OBJECTIVE
To evaluate the results of surgical treatment in patients with functional mitral regurgitation (FMR) and aortic valve disease.
MATERIAL AND METHODS
We retrospectively analyzed (median follow-up 61 months) postoperative outcomes in 108 patients with FMR >2 and aortic valve disease. Depending on mitral regurgitation (MR) mechanism, all patients were divided into type I (n=31) and type IIIb (n=77). Each type of mitral dysfunction was analyzed depending on mitral valve (MV) surgery: isolated aortic valve replacement (AVR), suture annuloplasty, remodeling annuloplasty (RA), multicomponent reconstructions with interventions on subvalvular structures. We examined patients before surgery, in early and late postoperative period. Hemodynamic parameters, complications, mortality, freedom from MR >2, effective left ventricular reverse remodeling, quality of life and mortality were studied.
RESULTS
In early postoperative period, 1 patient with MR type I died after isolated AVR. There were 2 redo surgeries after isolated AVR and suture annuloplasty. There were no differences in morbidity. Three patients with MR type IIIb died in early postoperative period (2 after isolated AVR and 1 after multicomponent reconstruction).
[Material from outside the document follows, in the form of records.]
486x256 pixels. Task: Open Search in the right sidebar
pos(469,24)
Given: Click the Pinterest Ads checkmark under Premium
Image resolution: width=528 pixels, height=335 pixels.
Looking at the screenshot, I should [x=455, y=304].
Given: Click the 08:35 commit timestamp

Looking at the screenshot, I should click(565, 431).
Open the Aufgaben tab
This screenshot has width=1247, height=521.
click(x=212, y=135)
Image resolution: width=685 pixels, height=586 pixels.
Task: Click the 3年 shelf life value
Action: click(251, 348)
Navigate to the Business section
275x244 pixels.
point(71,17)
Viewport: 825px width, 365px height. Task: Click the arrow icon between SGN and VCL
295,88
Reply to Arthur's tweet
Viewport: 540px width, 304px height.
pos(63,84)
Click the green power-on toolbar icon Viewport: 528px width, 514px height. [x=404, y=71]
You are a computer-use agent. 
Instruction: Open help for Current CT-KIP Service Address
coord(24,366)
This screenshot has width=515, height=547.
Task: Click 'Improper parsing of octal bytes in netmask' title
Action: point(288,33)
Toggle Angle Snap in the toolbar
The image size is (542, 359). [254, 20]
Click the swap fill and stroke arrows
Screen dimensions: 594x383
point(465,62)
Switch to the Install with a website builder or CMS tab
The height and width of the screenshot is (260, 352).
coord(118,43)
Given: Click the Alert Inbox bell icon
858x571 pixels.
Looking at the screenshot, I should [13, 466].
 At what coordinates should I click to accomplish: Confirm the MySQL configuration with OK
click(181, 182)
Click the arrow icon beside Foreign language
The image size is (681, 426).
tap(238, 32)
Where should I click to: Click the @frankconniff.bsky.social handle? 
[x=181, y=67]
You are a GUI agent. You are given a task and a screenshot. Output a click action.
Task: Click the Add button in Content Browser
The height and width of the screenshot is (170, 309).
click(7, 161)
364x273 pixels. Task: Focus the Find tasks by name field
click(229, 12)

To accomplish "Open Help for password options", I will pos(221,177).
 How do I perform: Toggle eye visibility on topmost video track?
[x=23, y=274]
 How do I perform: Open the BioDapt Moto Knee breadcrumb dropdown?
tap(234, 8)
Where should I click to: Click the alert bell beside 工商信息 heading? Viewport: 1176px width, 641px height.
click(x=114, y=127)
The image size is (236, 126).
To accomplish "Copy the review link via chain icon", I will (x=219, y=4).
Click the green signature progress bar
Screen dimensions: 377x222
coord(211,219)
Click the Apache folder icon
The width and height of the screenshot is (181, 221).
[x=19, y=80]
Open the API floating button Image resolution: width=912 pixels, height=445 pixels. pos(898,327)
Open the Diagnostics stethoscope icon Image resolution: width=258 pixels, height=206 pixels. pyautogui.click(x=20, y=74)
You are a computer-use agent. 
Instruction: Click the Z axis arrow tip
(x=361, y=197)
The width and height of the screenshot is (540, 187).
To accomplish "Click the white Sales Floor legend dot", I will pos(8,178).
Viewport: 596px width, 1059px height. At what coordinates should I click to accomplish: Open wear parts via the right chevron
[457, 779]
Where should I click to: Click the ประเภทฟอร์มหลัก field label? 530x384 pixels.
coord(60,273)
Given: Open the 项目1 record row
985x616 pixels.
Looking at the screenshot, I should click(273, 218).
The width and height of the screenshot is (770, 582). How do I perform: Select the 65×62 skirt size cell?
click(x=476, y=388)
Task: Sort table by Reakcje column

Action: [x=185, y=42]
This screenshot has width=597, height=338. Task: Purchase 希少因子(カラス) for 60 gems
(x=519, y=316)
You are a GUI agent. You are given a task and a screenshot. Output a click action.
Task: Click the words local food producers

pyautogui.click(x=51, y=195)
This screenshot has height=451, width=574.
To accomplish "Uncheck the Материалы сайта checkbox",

There were no redo surgeries and differences in morbidity (p=0.24). In long-term postoperative period, there were no deaths or redo surgeries among patients with MR type I. Unsatisfactory quality of life was noted by 56% of patients without MV repair and all patients after suture repair. Better quality of life was observed after RA. There was no MR >2 after RA. Effective LV reverse remodeling was achieved in 100% of cases after RA, 74% without intervention and was absent after suture repair. Six patients with MR type IIIb died in long-term period. There were no significant between-group differences (p=0.50). There were 5 redo surgeries (the largest number after isolated AVR due to progression of MR). Unsatisfactory quality of life was detected in 28 patients (6 (60%) after suture repair and 13 (59%) after isolated AVR). MR >2 was absent in all patients after RA with reduction of interpapillary distance and resection of secondary chordae, 14% (n=3) after RA, 50% without intervention and 40% after isolated suture repair. Effective LV reverse remodeling was achieved in 89% of cases after RA with reduction of interpapillary distance, 100% after resection of secondary chordae, 95% after RA, 80% after suture repair and 68% without intervention.
CONCLUSION
RA is advisable in patients with type I FMR ≥2 and aortic valve disease, mitral annulus ≥38 mm and LV EDV ≥200 ml for more predictable long-term results. In type IIIb mitral dysfunction, the indication for surgical intervention is MR ≥2, mitral annulus ≥40 mm, LV EDV ≥250 ml. Multicomponent MV reconstructions with interventions on subvalvular structures or MV replacement is advisable for IPD >35 mm. In case of IPD <35 mm and tethering <8 mm, RA is effective. IPD <35 mm and coaptation depth >8 mm require multicomponent reconstructions with interventions on subvalvular structures or MV replacement.